[Saved entries]
════════════════════

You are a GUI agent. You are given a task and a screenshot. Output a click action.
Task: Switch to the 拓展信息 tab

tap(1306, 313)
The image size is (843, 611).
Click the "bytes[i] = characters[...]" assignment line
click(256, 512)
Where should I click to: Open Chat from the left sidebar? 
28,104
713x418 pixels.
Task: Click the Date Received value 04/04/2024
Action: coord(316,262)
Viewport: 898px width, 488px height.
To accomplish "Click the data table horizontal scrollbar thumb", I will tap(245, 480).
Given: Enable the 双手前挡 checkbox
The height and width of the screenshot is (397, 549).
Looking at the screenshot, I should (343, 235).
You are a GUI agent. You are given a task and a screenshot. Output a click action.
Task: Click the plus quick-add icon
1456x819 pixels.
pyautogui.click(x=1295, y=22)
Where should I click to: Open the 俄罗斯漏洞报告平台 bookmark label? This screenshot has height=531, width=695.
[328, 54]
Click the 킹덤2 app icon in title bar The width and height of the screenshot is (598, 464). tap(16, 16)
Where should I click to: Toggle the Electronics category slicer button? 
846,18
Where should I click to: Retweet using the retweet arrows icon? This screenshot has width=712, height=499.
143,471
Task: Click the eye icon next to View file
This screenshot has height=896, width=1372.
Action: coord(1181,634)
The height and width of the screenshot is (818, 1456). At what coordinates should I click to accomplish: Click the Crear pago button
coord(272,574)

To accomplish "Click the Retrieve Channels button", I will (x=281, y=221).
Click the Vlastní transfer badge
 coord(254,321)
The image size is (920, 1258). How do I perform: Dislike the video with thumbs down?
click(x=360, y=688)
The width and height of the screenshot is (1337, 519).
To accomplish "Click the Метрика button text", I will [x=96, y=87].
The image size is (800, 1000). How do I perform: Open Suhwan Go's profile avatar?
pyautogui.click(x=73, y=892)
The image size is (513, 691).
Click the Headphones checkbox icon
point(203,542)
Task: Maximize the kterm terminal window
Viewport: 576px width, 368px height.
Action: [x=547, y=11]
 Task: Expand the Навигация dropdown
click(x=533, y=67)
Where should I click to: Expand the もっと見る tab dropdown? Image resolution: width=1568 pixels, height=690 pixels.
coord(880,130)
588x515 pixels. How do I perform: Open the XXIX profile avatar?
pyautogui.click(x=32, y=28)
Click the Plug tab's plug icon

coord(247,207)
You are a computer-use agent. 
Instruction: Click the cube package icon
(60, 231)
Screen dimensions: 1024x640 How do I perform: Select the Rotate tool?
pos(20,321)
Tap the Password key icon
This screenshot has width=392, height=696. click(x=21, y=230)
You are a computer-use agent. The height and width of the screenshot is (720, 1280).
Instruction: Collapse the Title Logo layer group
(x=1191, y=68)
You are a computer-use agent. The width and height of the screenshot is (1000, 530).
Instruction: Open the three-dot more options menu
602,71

════════════════════

The problem: The records above must each be restated exactly as they stand.

Result of this task:
You are a GUI agent. You are given a task and a screenshot. Output a click action.
Task: Switch to the 拓展信息 tab

tap(1306, 313)
The image size is (843, 611).
Click the "bytes[i] = characters[...]" assignment line
click(256, 512)
Where should I click to: Open Chat from the left sidebar? 
28,104
713x418 pixels.
Task: Click the Date Received value 04/04/2024
Action: coord(316,262)
Viewport: 898px width, 488px height.
To accomplish "Click the data table horizontal scrollbar thumb", I will tap(245, 480).
Given: Enable the 双手前挡 checkbox
The height and width of the screenshot is (397, 549).
Looking at the screenshot, I should (343, 235).
You are a GUI agent. You are given a task and a screenshot. Output a click action.
Task: Click the plus quick-add icon
1456x819 pixels.
pyautogui.click(x=1295, y=22)
Where should I click to: Open the 俄罗斯漏洞报告平台 bookmark label? This screenshot has height=531, width=695.
[328, 54]
Click the 킹덤2 app icon in title bar The width and height of the screenshot is (598, 464). tap(16, 16)
Where should I click to: Toggle the Electronics category slicer button? 
846,18
Where should I click to: Retweet using the retweet arrows icon? This screenshot has width=712, height=499.
143,471
Task: Click the eye icon next to View file
This screenshot has height=896, width=1372.
Action: coord(1181,634)
The height and width of the screenshot is (818, 1456). At what coordinates should I click to accomplish: Click the Crear pago button
coord(272,574)

To accomplish "Click the Retrieve Channels button", I will (x=281, y=221).
Click the Vlastní transfer badge
 coord(254,321)
The image size is (920, 1258). How do I perform: Dislike the video with thumbs down?
click(x=360, y=688)
The width and height of the screenshot is (1337, 519).
To accomplish "Click the Метрика button text", I will [x=96, y=87].
The image size is (800, 1000). How do I perform: Open Suhwan Go's profile avatar?
pyautogui.click(x=73, y=892)
The image size is (513, 691).
Click the Headphones checkbox icon
point(203,542)
Task: Maximize the kterm terminal window
Viewport: 576px width, 368px height.
Action: [x=547, y=11]
 Task: Expand the Навигация dropdown
click(x=533, y=67)
Where should I click to: Expand the もっと見る tab dropdown? Image resolution: width=1568 pixels, height=690 pixels.
coord(880,130)
588x515 pixels. How do I perform: Open the XXIX profile avatar?
pyautogui.click(x=32, y=28)
Click the Plug tab's plug icon

coord(247,207)
You are a computer-use agent. 
Instruction: Click the cube package icon
(60, 231)
Screen dimensions: 1024x640 How do I perform: Select the Rotate tool?
pos(20,321)
Tap the Password key icon
This screenshot has width=392, height=696. click(x=21, y=230)
You are a computer-use agent. The height and width of the screenshot is (720, 1280).
Instruction: Collapse the Title Logo layer group
(x=1191, y=68)
You are a computer-use agent. The width and height of the screenshot is (1000, 530).
Instruction: Open the three-dot more options menu
602,71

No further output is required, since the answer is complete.